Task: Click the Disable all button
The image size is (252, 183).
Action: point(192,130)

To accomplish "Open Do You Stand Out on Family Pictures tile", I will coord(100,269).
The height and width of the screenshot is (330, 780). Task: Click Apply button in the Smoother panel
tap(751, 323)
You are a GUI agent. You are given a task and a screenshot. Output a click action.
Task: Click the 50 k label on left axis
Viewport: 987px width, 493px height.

☆ ☆ ☆ ☆ ☆ ☆ ☆

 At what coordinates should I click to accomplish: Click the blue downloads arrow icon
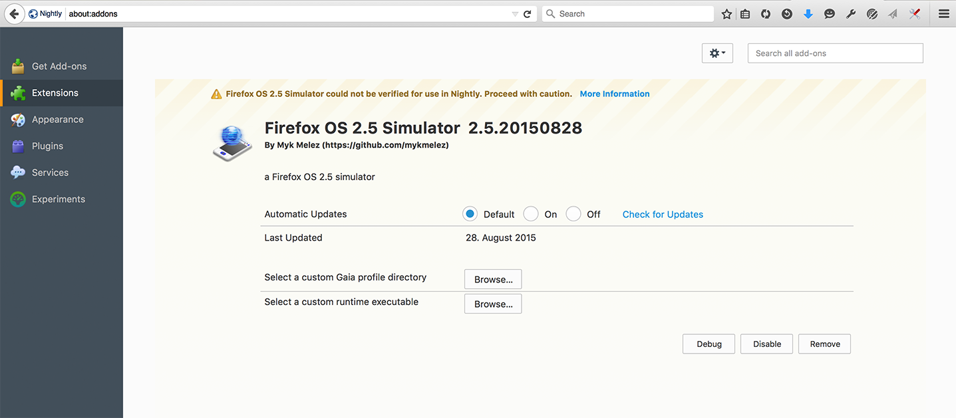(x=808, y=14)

☆ ☆ ☆ ☆ ☆ ☆ ☆

> [Aim of the exercise] Repeat the lines of the records word for word, starting with the line containing "Task: Click the Disable all button" and ending with the line containing "Viewport: 987px width, 493px height.", both lines included.

> [Exercise response]
Task: Click the Disable all button
The image size is (252, 183).
Action: point(192,130)

To accomplish "Open Do You Stand Out on Family Pictures tile", I will coord(100,269).
The height and width of the screenshot is (330, 780). Task: Click Apply button in the Smoother panel
tap(751, 323)
You are a GUI agent. You are given a task and a screenshot. Output a click action.
Task: Click the 50 k label on left axis
Viewport: 987px width, 493px height.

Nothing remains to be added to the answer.